Mereka kembali hening. Hinata menghela napas sejenak, lalu kembali berteriak saat melihat Neji ingin kabur dari barisan.

SRET

"Argh... Kaa-san gomenasai!" ucap Neji sembari mengelus surai panjangnya yang ditarik Hinata.

"BISA-BISANYA DALAM SUASANA GENTING, DAPURMU HAMPIR TERBAKAR, KAU MALAH LEBIH MEMENTINGKAN LIDAH BUAYA?"

KLIK

"Hai, aku Sai Uchiha. Beginilah keadaan rumahku setiap pagi. Kaa-san itu cerewettttt se..."

PLETAK

"Aw... Kaa-san sakit tahu! Kaa-san tak lihat aku mau unggah videonya ke instagram?" keluh Sai saat Hinata menahan ponselnya.

"DALAM SUASANA SEPERTI INI, BUKANNYA MEMBANTU MEMADAMKAN API... MALAH NUMPANG EKSIS!"

"Ya ampun, Kaa-san ini kejadian langka loh, rumah kita hampir terbakar!" teriak Sai dengan ekspresi kesal saat Hinata mengantongi ponsel dengan merek rap-OPPO.

"Huft, kalau begini... lama-lama Kaa-san bisa stroke melihat kalian," ujar Hinata sedih. Dia menatap dapurnya yang sudah berantakan. Ember dan gayung berserakan di lantai. Air menggenang dimana-mana. Kompor mereka sudah dipenuhi air. Belum lagi seragam mereka yang sudah basah kuyup karena tidak sengaja tersiram oleh Hinata saat wanita berusia tiga puluh tujuh itu mau memadamkan apinya.

Dengan langkah gontai, Hinata mengepel lantai dan mengutip ember dan gayung yang berserakan. Di belakangnya, sang putra-putra dan putri-putri menatap iba padanya.

"K-Kaa-san, gomenasai. Aku sebagai kakak tertua memang tak becus menjaga adik-adikku." Itachi, anak tertua yang berusia tiga belas tahun tersebut, mengambil alih kain yang dipakai ibunya untuk membersihkan sudut-sudut lantai yang banjir.

Di belakangnya, sang adik-adik hanya menatap iba pada ibunya dan mulai saling menuduh di belakang. "Ini semua karena kau Hanabi!" tuduh Neji dengan bisikan tajam.

Hanabi yang merasa tertuduh tentu saja tidak bisa menerimanya. "Bukan aku! Aku mana tahu kalau apinya tiba-tiba membesar!" elak Hanabi.

"Iya, ini karena Hanabi-nee!" tuduh Sarada tak mau kalah.

"Tck, diam kau, mata empat! Kau sendiri membakar sapu lidi. Dasar baka, kau tak bisa membedakan yang mana kembang api dan yang mana sapu lidi," ejek Hanabi tak mau kalah.

"H-Hima mau bantu Kaa-chan," ujar Himawari pelan lalu berjalan mendekati ibunya. Belum sampai satu meter dari posisi awalnya, kaki mungil Himawari tergelincir dan akhirnya kepalanya sukses mendarat di lantai yang basah.

BRUK

"Hiks hiks hhwwaaaaa..."

"Kkyyaa... Himawari-chan jangan menangis, ya. Cup cup cup..." ujar Hanabi sambil mendekat pada Hinawari yang menangis histeris. Amethyst Hanabi menatap mata ibunya yang mengintimidasi.

"Kalau Hanabi tak bisa bantu bersih-bersih, setidaknya jaga adikmu!" bentak Hinata pada Hanabi.

Hanabi menunduk lalu membungkukkan tubuhnya. "Gomenasai, Kaa-san," jawab Hanabi.
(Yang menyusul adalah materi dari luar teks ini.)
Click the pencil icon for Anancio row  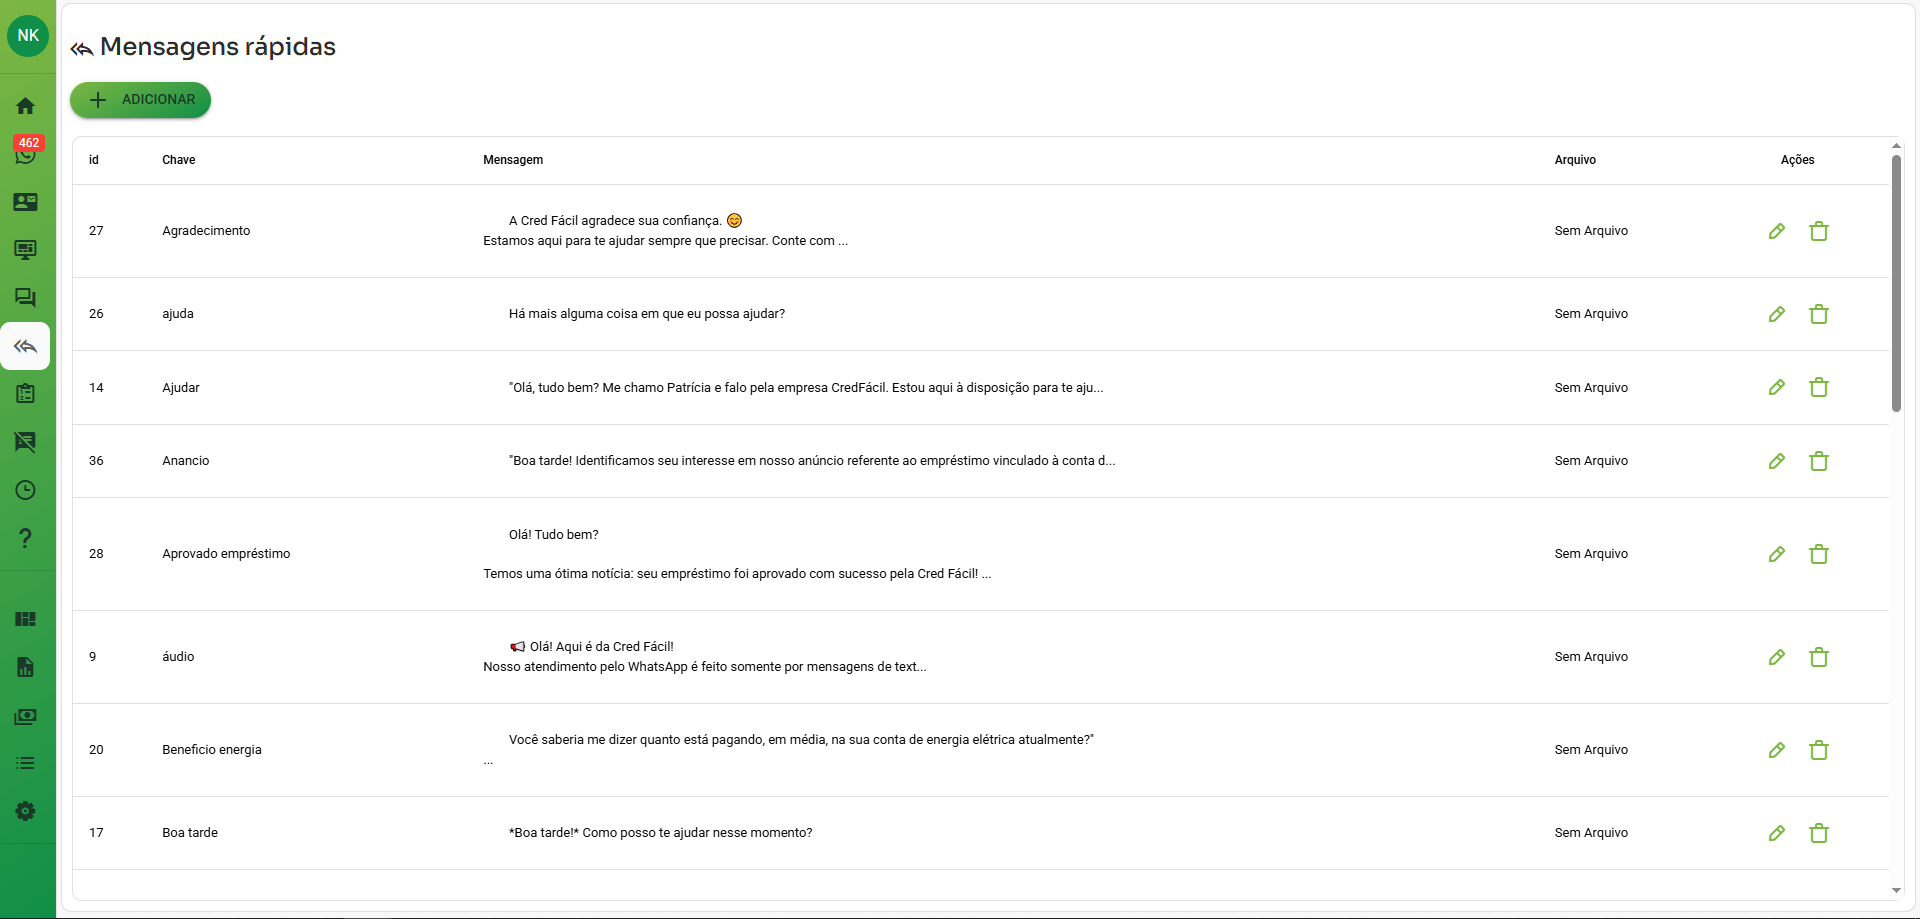pos(1776,461)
Dia menggendong Himawari yang menangis lalu membawanya ke kamar mereka. Dia berencana mengganti pakaian adiknya yang sudah basah. Namun langkahnya terhenti saat melihat sosok jangkung ayahnya yang menatap mereka satu-persatu dengan tatapan penuh amarah.

...

...

*...*...*

...

...

"Tou-san tak tahu lagi harus bagaimana mengajari kalian," ujar Sasuke datar. Tatapannya menusuk bola mata anaknya dengan aura intimidasi yang kuat. "Ini sudah kesekian kalinya Tou-san melewatkan sarapan dan harus melihat rumah kacau balau begini!"

BRAK

Ketujuh anak Uchiha itu tersentak kaget saat Sasuke menggebrak meja makan hingga retak. Mereka tak bisa mengelak kalau ayahnya yang marah. Kemarahan Sasuke Uchiha itu seperti api yang disiram bensin. Akan semakin besar apabila ada salah satu di antara mereka yang mencari-cari alasan.
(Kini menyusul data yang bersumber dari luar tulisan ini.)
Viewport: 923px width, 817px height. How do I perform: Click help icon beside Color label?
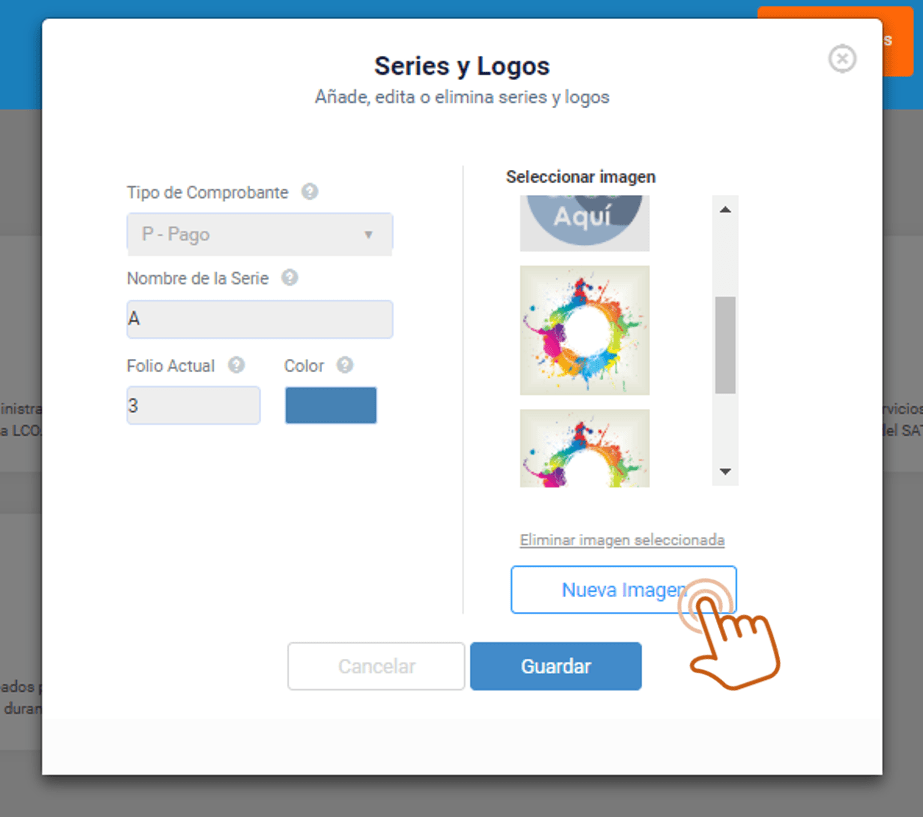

"S-Sasuke-kun, sudahlah!" ujar Hinata lalu mengelus bahu suaminya. Sasuke yang merasa kesal langsung menepis kasar tangan Hinata yang masih bertengger di bahunya.

"Ini semua salahmu! Kan sudah kukatakan kalau kita tak usah punya anak banyak-banyak!" teriak Sasuke marah.

"Ta-Tapi..."

"Kenapa tak minum pil saja, sih. Jadinya kan tak merepotkan seperti ini jadinya!" Sasuke menggertakkan giginya karena emosi tertahan. "Bahkan kau sudah tidak ketat lagi seperti dulu. Cih padahal istri klien-klienku masih muda dan cantik!"

Hinata meneteskan air matanya saat mendengar kuluhan sang suami. Hatinya berdenyut sakit. Istri mana yang tidak sakit hati apabila suaminya berkata kasar seperti itu. Apalagi Sasuke membanding-bandingkannya dengan istri orang. "Gomenne," ucapnya dengan suara serak.

"Setiap pagi aku harus melewatkan sarapan dan malah ikut membersihkan dapur yang setiap hari berantakan karena ulah mereka!" Sasuke mengalihkan tatapannya pada ketujuh anaknya.

Dimulai dari yang paling tua, Itachi Uchiha yang berusia tiga belas tahun. Lalu yang kedua Hanabi dan Neji Uchiha yang merupakan anak kembar berusia sebelas tahun. Lalu, Sai yang berusia sepuluh tahun, lalu Tobi dan Sarada, yang lagi-lagi anak kembar berusia tujuh tahun. Dan yang terakhir Himawari, anam berusia enam tahun yang setiap harinya gemar memakai softlens biru dan melukis wajahnya dengan dua garis kucing karena mengidolakan catwoman.

"Ini sudah kelewatan. Tou-san harus menghukum kalian!" Sasuke mengepalkan tangannya. "Kalian mau Tou-san pukul?" bentak Sasuke.

"Tidak hiks!"

"Tidak Tou-san hiks!"

Hinata menatap iba saat melihat putra-putrinya menangis sesenggukan sembari memohon ampun pada ayahnya yang dilanda emosi. Biarpun anak-anaknya itu nakal, Hinata sebagai seorang ibu tetap tidak tega melihat anaknya menangis seperti itu.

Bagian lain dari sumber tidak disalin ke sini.